**WHAT YOU WILL DO**.
Report every line of the material below that contains the string "coordinates". Case counts.

- - - -

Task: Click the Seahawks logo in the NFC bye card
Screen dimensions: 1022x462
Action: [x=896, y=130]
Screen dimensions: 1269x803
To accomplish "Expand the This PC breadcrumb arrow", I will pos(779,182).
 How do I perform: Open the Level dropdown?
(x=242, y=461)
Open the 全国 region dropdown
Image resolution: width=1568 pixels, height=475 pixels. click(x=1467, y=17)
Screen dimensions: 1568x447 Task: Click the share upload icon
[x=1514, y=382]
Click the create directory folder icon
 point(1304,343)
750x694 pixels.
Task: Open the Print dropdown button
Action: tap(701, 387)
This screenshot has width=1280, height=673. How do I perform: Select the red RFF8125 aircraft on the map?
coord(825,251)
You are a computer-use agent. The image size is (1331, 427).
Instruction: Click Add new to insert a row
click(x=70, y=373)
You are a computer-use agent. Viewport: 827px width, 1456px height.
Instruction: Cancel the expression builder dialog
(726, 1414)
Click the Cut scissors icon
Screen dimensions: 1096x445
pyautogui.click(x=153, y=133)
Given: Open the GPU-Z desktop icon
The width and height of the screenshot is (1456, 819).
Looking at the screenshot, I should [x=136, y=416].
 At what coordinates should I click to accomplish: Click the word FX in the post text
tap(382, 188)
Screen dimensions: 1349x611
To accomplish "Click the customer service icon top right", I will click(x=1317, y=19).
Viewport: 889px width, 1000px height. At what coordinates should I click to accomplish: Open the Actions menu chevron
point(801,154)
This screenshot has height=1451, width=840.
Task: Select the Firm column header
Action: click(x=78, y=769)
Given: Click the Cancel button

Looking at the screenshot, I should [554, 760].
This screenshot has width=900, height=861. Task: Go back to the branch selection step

- - - -

**RESULT FOR THIS EXERCISE**.
 At what coordinates should I click to accomplish: Click the word FX in the post text
Viewport: 889px width, 1000px height. At what coordinates should I click to accomplish: Open the Actions menu chevron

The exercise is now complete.